Link the right predictive assessments for job candidate evaluation
In step 2, understanding what the job looks like is a critical step to achieving great hiring results. Once these competencies are understood, the hiring team can then determine which assessments are the right match for the job families.
For example, if multi-tasking is an important competency, a simulation will offer a better candidate evaluation than a structured interview. A personality assessment will provide a better match for job fit than a simulation product.
In general, using a combination of assessments creates a more balanced evaluation of the job candidate resulting in a more predictive solution.
Validate the relationship between the hiring process and the business outcomes
The use of assessments should always be accompanied by another Best Practice – validation models that provide statistical evidence of the link between a candidate’s assessment performance and his/her on-the-job performance and tenure. This allows hiring managers to make quality decisions about job candidates by ensuring they meet or exceed a validated cut-off point on the pre-hire assessments. The use of objective assessments, calibrated against retention and job performance is a critical Best Practice for any firm attempting to reduce early stage attrition and improve early stage new hire performance.

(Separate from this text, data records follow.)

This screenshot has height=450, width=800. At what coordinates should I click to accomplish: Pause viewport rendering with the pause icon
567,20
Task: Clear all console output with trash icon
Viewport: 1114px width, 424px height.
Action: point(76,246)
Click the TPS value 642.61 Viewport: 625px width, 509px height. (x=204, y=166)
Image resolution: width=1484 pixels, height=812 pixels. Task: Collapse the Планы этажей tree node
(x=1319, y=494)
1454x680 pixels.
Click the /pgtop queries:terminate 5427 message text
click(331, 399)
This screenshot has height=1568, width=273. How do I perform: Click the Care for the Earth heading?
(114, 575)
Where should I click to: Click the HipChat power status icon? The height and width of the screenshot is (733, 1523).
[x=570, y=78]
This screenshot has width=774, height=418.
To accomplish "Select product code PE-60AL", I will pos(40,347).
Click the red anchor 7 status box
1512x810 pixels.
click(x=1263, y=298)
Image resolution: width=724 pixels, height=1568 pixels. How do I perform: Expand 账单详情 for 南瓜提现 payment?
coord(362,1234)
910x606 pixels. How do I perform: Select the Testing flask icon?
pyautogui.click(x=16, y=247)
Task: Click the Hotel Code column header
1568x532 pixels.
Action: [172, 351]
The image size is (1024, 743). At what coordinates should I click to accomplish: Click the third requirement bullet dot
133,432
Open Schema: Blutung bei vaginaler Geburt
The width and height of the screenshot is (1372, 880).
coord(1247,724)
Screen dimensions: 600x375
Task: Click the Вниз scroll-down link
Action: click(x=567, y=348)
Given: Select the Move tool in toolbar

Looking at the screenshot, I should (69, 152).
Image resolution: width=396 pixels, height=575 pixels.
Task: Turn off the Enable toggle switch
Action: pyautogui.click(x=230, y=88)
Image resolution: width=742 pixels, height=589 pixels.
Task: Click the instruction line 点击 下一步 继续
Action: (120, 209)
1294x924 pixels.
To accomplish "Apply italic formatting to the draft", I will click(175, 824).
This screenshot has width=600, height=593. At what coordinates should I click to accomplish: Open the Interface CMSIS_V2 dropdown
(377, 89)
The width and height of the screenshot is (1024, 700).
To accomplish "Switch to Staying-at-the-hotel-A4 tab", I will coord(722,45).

If a job analysis is the foundation on which a pre-hire process will be constructed, the validation study is the framework that will determine whether assessments will be used properly and deliver value. FurstPerson believes that best-practice validation research is designed specifically for each organization based on factors in the business environment and job types. Although there are occasions when circumstances dictate using a content and/or construct validation strategy, a criterion-related validation studies should be used whenever possible. The rationale for conducting a quantitative validation study is very simple: it is the surest way to accurately align the assessments and indices of job performance in a customer’s operating environment.
Follow these same steps for hiring Team Leaders
Best Practice organizations understand that the Supervisor or Team Leader position is potentially the most critical position on a contact center production floor. Organizations cannot assume that a good frontline agent means a good Team Leader. Contact center agent attrition in the first two to twelve months is significantly influenced by the ability and behavior of the Team Leader.
Best Practice organizations evaluate candidates for Team Leader positions just like they do for
- Understand the business outcomes and performance metrics for Team Leader job performance
- Use a job analysis process to define the competencies that drive job success
- Validate the assessments to make sure they drive successful job performance
Rinse, repeat, and quantify for results improvement and to determine the financial payback
Best Practice organizations that have achieved low early stage turnover continue to rinse and repeat the processes outlined in this paper. These organizations use an Employment Lifecycle approach that revisits the hiring process via systematic data analysis on a regularly scheduled basis (e.g., every 12 to 18 months). The job analysis is revisited for updated requirements or changes. The validation study is re-run, taking advantage of all the data collected to fine-tune the scoring. The result is a data-driven process that allows HR to demonstrate and quantify improvements and progress within the hiring process. This leads to strong returns for investing in the hiring process. Organizations can see returns ranging from $3 to $20 for each $1 invested in Best Practice hiring processes.